E
l abogado defensor de la exuberante pelirroja se dirigió a los miembros del jurado, varones todos ellos: “¿Y van ustedes a condenar a esta hermosa e inocente joven que ya en libertad está dispuesta a facilitar una llave de su departamento a aquel de ustedes que se la solicite?”.
Alfa. Beta. Gama. Delta. Llegué a rozar las bellezas de la lengua de Grecia, siquiera fuese apenas con las yemas de los dedos, primero en el didáctico libro de etimologías griegas de don Agustín Mateos, en la preparatoria, y luego en la clase de griego que enseñaba con amenidad y sapiencia don Demetrio Frangos en la Facultad de Filosofía y Letras de la UNAM.
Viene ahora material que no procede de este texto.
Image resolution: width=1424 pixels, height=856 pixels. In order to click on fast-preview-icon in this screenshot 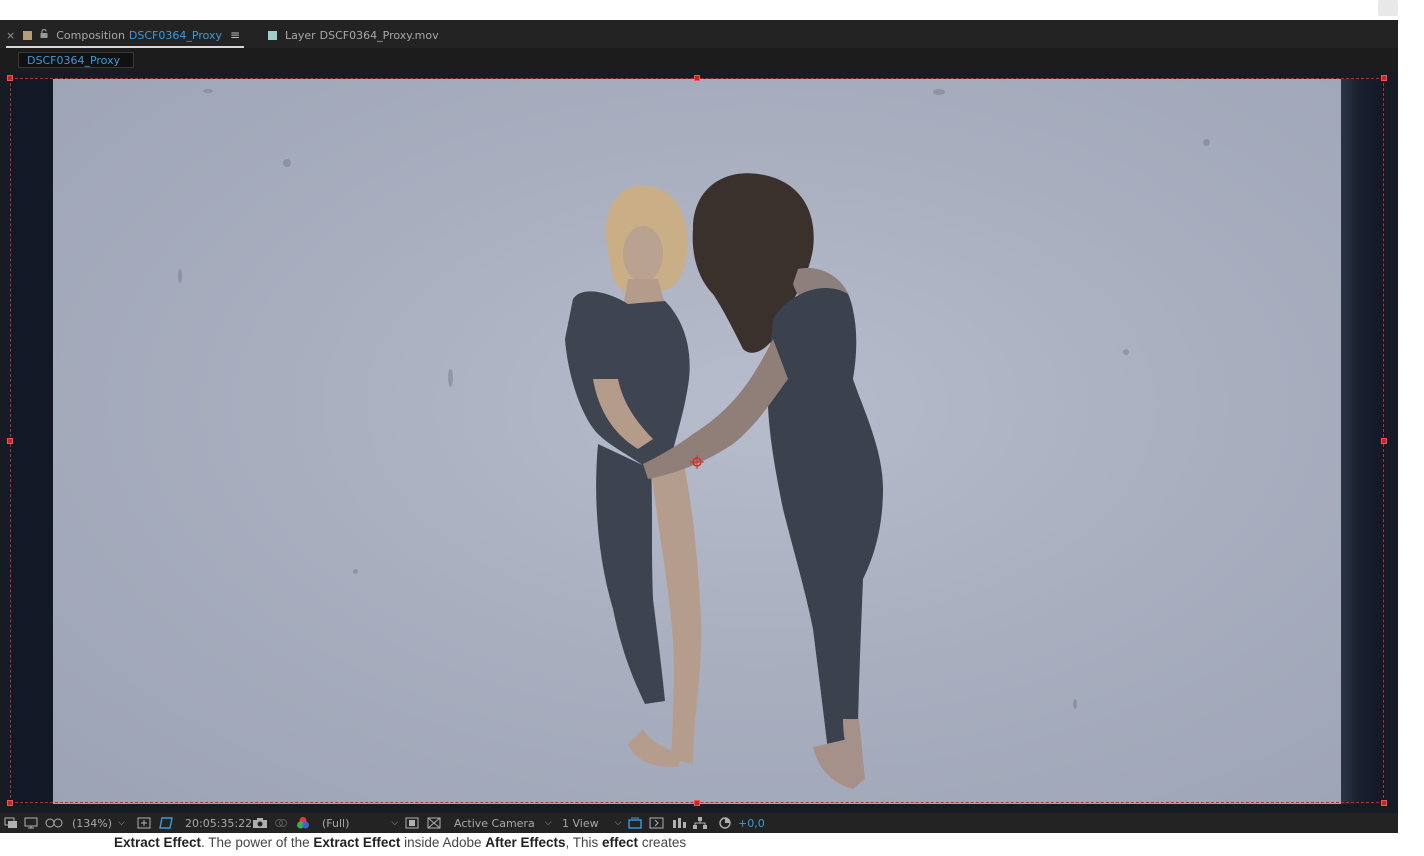, I will do `click(657, 823)`.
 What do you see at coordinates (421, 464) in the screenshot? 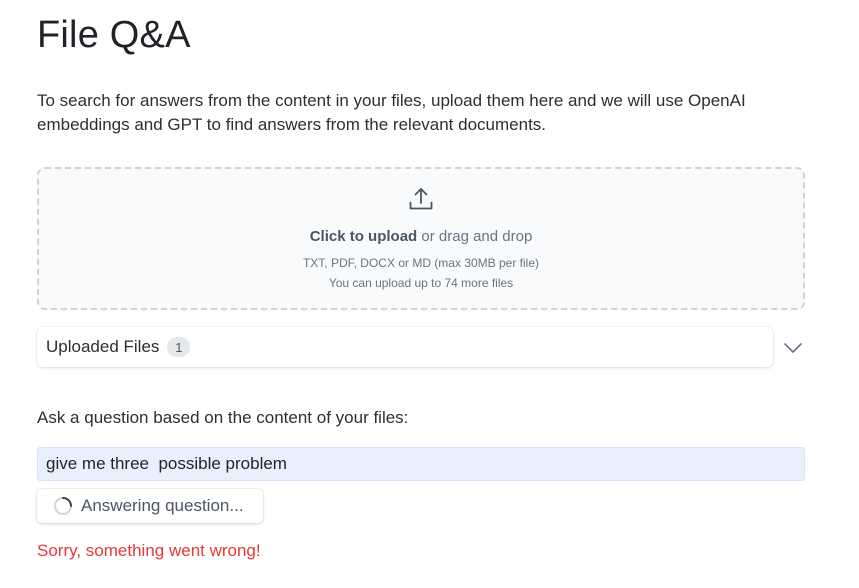
I see `question-input` at bounding box center [421, 464].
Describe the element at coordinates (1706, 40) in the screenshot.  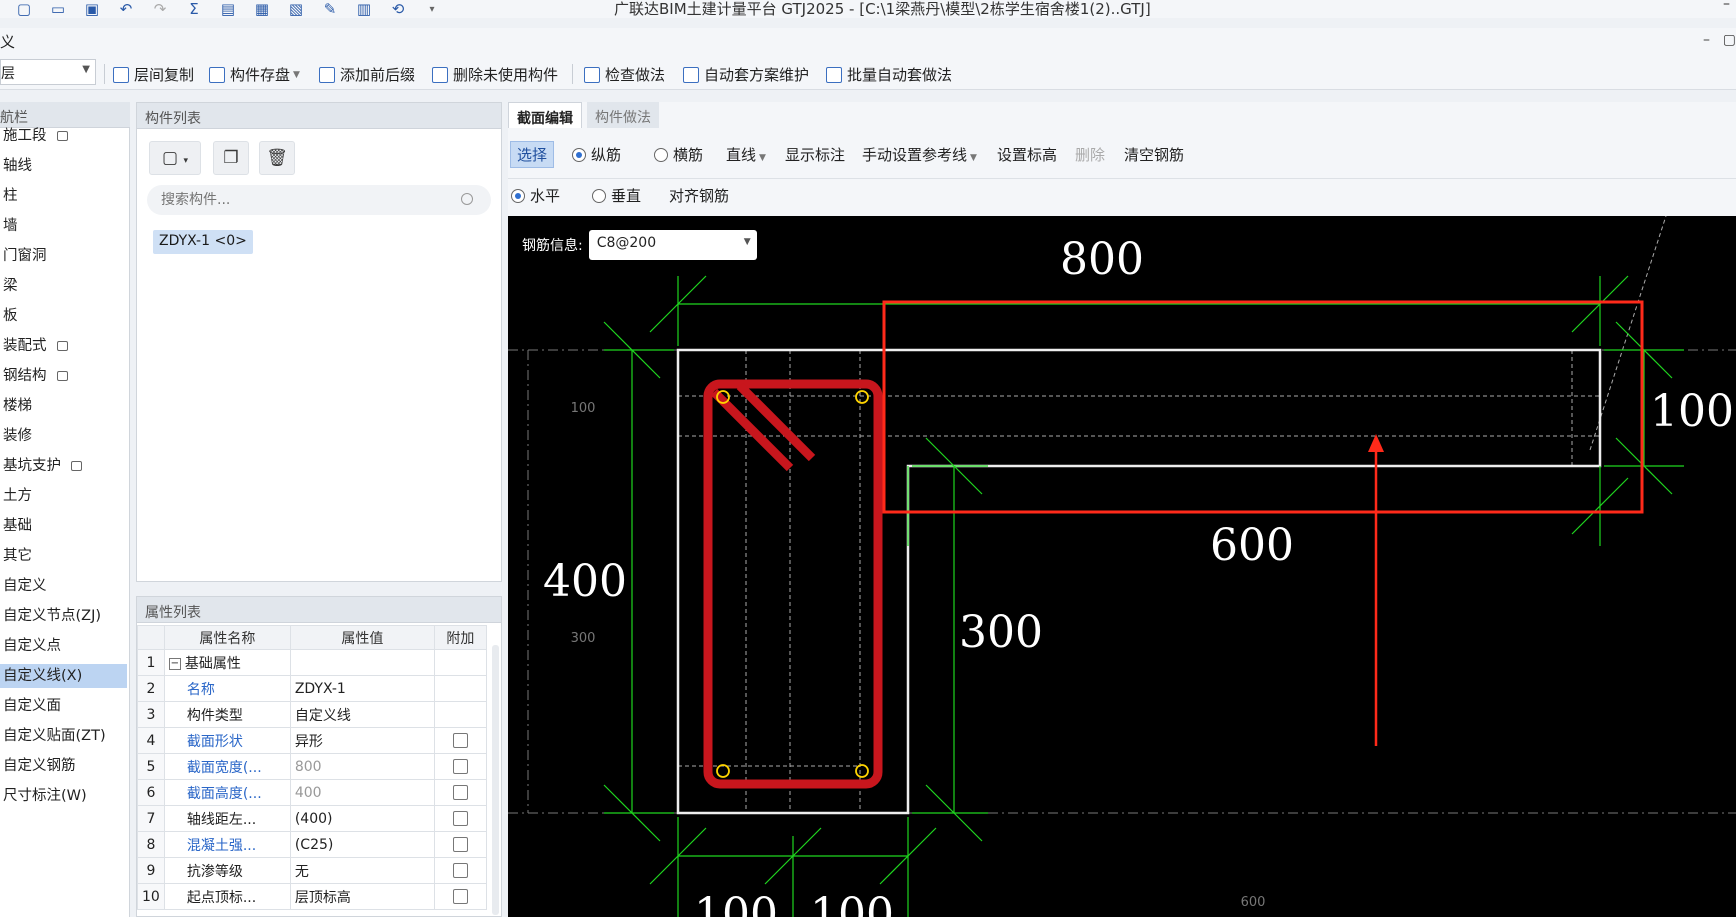
I see `panel-minimize-icon: –` at that location.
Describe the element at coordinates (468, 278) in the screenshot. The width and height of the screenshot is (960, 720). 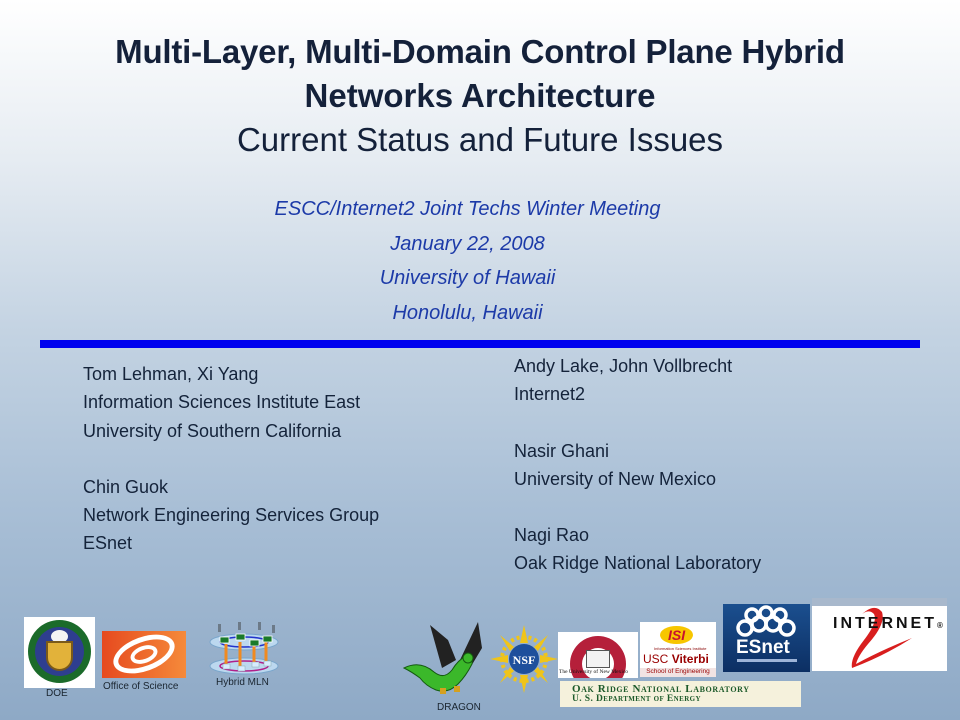
I see `meeting-venue: University of Hawaii` at that location.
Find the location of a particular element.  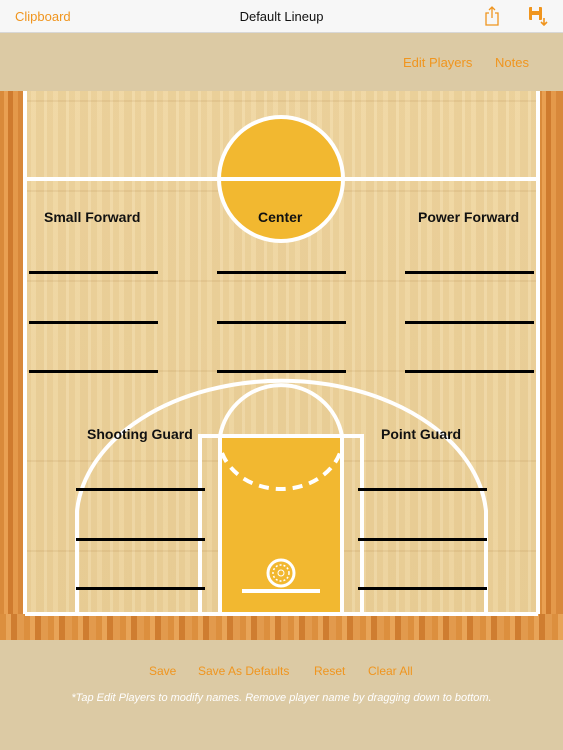

clear-all-button: Clear All is located at coordinates (390, 671).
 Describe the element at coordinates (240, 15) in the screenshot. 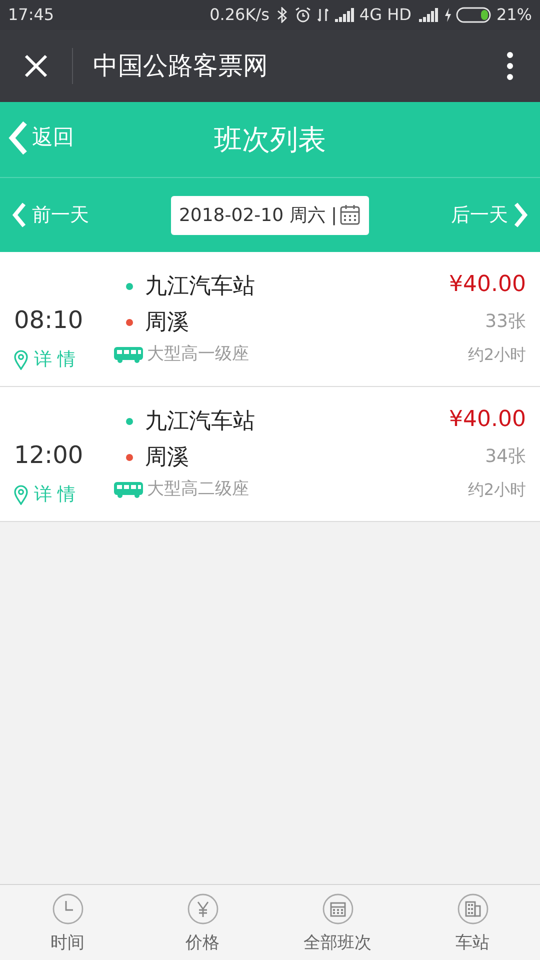

I see `network-speed: 0.26K/s` at that location.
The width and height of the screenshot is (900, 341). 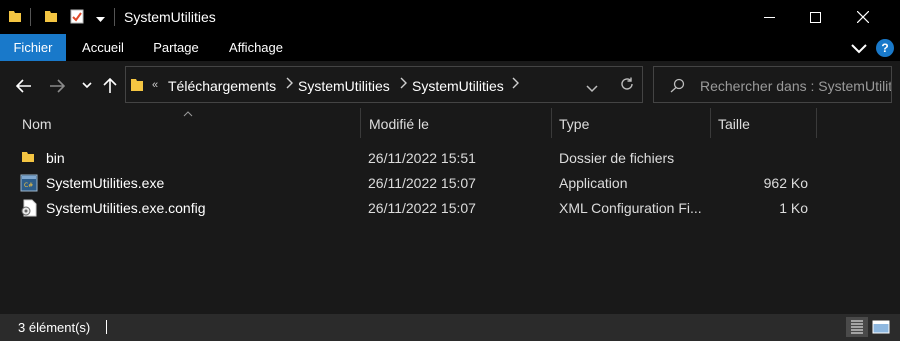 I want to click on search-icon, so click(x=678, y=87).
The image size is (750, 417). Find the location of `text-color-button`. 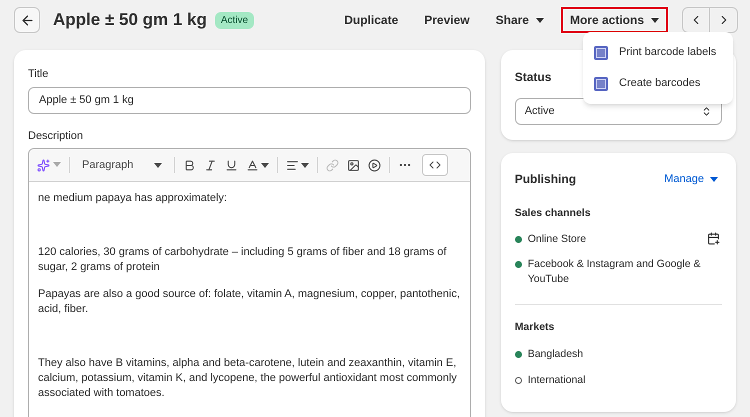

text-color-button is located at coordinates (258, 165).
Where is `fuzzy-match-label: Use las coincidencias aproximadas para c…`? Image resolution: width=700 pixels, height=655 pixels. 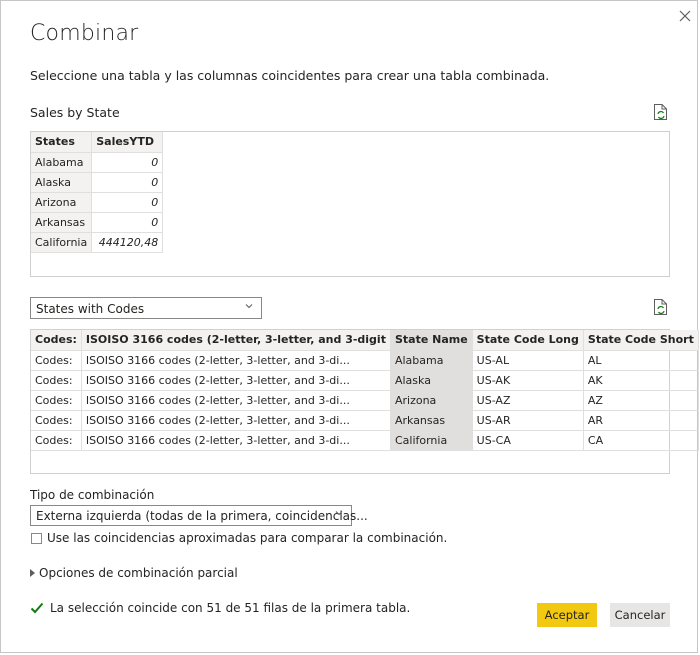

Me seducían la belleza de los caracteres helénicos y el sonido de sus nombres; hallaba en ellos una hoja de aquella rama dorada que Frazier describió. Ahora me desazona y entristece que una de las letras con más sonoro nombre de ese magnífico alfabeto, la ómicron, sirva para designar a una nueva variante del virus que ya tuvo por nombre el de otra letra griega, la delta.
Todo indica que estamos condenados a seguir bajo la amenaza de ese invisible enemigo que nos tiene sometidos a temor constante, cuando no sentenciados a prisión domiciliaria, hospital o luto. Estamos hartos ya, se ve a las claras, de las limitaciones que a nuestra vida impone el letal bicho, y poco a poco vamos haciéndolo a un lado y abandonando las precauciones que al principio nos impusieron el susto y el temor. Y sin embargo el peligro no ha desaparecido; está en torno nuestro, y en cualquier momento puede hacernos sus víctimas, o apoderarse de uno de nuestros seres queridos.
Ante esa situación de riesgo la prudencia debe privar sobre la impaciencia. Entiendo que la vida nos pide el encuentro con el prójimo, la salida para buscar el pan, el gozo de la vacación y de la fiesta, el encuentro y abrazo con aquellos a quienes amamos y que nos dan su amor. No bajemos la guardia; sin embargo. Así como nos llegó el virus inicial nos seguirán llegando sus sucesivas mutaciones. Los científicos buscan ya el escudo contra ese atacante que ahora se muestra tan feroz. Quizá no falte mucho tiempo para que una simple pastilla nos alivie el mal, así como ahora sucede con enfermedades que antes eran mortales de necesidad. Pero mientras ese bien llega sigamos cuidándonos. No nos descuidemos. ¡Qué pena! En la noche de bodas el novio no funcionó. El caso es más frecuente de lo que se cree, aunque sobre él no lleva estadística el Inegi.
La ansiedad de la ocasión suele ser causa de esa disfunción que desaparece luego. Ahora bien: ¿por qué el novio que digo no pudo hacer honor a la noche nupcial? En su caso no obró el nerviosismo. Lo que sucedió es que la novia, de nombre Picia, era muy fea. Esa circunstancia inhibió los rijos de Bragueto, que así se llamaba el desposado. ¿Por qué, entonces, se casó con ella? Por su dinero. Picia era inmensamente rica: tenía jet privado, yate, casa en Saltillo. En los siguientes días Bragueto recurrió a diversos medios para ver de superar su abatimiento: comió mariscos a paletadas; vio películas de Linda Lovelace, Sylvia Kristel, Marilyn Chambers y Tinto Brass; consumió fármacos potenciadores del deseo sexual -sildenafilo, taladafilo, vardenafilo-, pero nada de eso dio resultado. Por fin una noche -y aquí termina el ya largo relato- en el lecho conyugal le pidió, desesperado, a la frustrada Picia, que se hallaba en actitud de espera, despojada de toda vestimenta, recargada en la cabecera de la cama y con los brazos cruzados: “¡Por favor, mujer, dime cuánto dinero tienes, a ver si así se me levanta el ánimo!”. FIN.